■ Records excerpted from a collection ■
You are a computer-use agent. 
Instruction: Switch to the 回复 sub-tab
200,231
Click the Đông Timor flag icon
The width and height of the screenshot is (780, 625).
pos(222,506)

■ Work task ■
Copy out each record exactly as given, omitting none.

■ Answer to the exercise ■
You are a computer-use agent. 
Instruction: Switch to the 回复 sub-tab
200,231
Click the Đông Timor flag icon
The width and height of the screenshot is (780, 625).
pos(222,506)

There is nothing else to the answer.